(Input for this task Opens)

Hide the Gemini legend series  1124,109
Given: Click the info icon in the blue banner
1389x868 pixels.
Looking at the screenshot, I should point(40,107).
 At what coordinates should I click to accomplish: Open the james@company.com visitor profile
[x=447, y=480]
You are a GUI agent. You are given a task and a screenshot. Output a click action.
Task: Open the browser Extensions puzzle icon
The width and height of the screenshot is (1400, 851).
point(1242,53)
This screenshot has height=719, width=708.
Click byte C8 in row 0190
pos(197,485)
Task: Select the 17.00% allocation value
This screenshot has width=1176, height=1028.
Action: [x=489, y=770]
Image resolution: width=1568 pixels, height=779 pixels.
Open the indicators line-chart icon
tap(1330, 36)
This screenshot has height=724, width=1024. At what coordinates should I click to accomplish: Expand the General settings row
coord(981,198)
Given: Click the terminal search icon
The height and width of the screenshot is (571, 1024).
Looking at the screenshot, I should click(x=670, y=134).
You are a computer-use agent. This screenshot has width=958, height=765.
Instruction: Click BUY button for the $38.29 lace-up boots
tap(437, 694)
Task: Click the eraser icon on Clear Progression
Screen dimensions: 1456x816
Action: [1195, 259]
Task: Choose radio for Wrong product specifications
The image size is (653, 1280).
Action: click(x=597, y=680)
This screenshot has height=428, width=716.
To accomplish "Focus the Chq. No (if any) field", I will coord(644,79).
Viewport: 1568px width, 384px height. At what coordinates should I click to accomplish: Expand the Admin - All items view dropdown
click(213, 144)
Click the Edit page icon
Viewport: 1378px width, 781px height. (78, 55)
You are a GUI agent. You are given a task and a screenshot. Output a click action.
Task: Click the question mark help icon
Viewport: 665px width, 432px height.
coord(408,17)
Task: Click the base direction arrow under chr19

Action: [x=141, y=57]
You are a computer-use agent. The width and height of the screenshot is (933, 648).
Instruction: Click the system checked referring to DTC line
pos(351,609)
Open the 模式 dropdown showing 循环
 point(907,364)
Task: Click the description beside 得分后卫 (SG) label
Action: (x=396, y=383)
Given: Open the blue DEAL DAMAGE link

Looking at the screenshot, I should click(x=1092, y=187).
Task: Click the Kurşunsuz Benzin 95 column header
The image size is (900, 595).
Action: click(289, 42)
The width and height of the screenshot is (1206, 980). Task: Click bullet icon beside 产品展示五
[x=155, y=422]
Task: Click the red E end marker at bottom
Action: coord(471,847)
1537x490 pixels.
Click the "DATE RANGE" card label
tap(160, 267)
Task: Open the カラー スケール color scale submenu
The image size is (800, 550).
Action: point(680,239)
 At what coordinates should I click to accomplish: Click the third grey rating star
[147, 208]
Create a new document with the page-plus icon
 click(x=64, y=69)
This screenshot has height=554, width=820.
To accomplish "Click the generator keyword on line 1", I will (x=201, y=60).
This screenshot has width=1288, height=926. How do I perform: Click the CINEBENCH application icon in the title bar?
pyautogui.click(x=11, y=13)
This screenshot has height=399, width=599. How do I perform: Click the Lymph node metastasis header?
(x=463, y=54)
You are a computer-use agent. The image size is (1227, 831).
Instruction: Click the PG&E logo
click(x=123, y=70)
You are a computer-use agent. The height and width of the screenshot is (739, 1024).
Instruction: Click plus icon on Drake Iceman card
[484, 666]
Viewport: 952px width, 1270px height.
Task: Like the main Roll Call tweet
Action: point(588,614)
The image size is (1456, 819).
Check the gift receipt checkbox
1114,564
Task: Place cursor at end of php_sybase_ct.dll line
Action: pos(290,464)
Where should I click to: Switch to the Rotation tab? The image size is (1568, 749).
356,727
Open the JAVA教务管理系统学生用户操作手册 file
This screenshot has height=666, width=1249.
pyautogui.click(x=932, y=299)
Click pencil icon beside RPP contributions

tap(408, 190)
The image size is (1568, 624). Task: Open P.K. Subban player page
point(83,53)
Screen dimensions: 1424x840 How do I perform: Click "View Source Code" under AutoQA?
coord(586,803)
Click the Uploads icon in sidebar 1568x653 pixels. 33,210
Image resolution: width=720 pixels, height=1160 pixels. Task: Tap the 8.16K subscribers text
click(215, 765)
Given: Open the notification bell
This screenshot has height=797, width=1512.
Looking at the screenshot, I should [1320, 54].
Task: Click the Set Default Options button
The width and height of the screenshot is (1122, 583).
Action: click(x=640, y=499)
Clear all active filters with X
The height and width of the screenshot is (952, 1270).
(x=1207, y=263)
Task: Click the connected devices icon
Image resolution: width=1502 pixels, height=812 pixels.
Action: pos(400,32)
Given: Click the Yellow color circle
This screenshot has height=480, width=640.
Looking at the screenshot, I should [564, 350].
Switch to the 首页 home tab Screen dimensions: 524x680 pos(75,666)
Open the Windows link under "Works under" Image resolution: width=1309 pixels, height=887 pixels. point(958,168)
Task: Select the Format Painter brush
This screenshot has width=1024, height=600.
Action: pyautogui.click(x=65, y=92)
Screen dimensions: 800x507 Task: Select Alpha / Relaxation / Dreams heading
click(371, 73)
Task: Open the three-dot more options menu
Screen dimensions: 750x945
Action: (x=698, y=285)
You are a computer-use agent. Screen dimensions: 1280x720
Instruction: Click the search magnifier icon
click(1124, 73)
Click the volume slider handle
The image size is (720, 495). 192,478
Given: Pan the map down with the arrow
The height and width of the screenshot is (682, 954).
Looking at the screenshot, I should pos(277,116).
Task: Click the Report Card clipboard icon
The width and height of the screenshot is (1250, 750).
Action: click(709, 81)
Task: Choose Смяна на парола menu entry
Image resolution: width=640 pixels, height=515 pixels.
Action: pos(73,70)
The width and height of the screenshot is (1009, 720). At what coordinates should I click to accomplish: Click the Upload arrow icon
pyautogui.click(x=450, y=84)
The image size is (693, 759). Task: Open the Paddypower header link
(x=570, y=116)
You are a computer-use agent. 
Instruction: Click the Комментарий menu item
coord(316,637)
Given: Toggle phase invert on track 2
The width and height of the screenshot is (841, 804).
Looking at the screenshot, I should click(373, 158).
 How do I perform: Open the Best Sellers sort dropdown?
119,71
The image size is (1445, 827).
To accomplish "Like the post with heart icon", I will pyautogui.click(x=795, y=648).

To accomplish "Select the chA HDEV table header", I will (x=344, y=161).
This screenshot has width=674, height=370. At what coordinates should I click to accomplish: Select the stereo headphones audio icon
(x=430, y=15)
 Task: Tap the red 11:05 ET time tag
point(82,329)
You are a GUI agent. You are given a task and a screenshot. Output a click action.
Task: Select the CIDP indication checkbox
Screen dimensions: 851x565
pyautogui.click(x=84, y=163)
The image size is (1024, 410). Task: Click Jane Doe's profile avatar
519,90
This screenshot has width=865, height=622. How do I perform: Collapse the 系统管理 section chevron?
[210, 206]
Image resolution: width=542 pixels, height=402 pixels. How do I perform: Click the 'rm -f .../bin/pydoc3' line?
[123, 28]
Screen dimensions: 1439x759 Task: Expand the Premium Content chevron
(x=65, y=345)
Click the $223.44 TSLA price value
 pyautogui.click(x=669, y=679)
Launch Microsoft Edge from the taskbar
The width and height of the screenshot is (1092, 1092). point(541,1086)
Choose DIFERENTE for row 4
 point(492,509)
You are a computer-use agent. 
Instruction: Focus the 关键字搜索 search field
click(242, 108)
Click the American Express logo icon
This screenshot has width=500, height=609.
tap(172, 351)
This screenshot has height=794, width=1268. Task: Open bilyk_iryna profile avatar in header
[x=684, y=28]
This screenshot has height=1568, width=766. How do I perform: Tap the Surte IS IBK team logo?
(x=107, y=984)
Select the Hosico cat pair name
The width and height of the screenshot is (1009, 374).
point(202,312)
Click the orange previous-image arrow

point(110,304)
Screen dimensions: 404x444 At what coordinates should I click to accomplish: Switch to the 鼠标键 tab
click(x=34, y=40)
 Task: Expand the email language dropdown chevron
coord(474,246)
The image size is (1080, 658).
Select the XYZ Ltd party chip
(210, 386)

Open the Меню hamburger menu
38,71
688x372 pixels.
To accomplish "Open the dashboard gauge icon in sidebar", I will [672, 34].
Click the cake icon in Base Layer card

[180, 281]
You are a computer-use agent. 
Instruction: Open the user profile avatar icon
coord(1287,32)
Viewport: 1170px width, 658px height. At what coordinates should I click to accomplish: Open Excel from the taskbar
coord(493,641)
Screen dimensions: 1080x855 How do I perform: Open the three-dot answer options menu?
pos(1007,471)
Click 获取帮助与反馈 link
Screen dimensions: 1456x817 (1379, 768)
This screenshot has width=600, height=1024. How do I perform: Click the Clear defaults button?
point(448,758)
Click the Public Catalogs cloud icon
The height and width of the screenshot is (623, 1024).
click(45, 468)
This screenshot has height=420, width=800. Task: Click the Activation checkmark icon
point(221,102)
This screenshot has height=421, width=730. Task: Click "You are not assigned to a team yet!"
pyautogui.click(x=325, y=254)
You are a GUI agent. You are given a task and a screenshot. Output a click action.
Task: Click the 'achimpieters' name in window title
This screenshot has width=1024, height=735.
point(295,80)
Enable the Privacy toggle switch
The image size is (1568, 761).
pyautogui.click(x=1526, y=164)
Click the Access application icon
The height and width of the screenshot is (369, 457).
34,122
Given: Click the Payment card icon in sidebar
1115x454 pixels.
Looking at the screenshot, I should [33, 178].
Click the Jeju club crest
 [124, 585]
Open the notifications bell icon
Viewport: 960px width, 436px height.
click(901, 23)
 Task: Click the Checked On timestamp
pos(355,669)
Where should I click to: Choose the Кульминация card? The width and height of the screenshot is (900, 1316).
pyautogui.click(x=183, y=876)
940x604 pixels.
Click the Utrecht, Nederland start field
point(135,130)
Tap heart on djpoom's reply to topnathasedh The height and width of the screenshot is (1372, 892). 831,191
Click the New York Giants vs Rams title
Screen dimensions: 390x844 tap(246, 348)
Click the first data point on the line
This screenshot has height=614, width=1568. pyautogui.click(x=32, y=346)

(Input for this task Closes)

● About this task:
Only one number is expected: the count of lines above that contain the string "will".

● Result:
5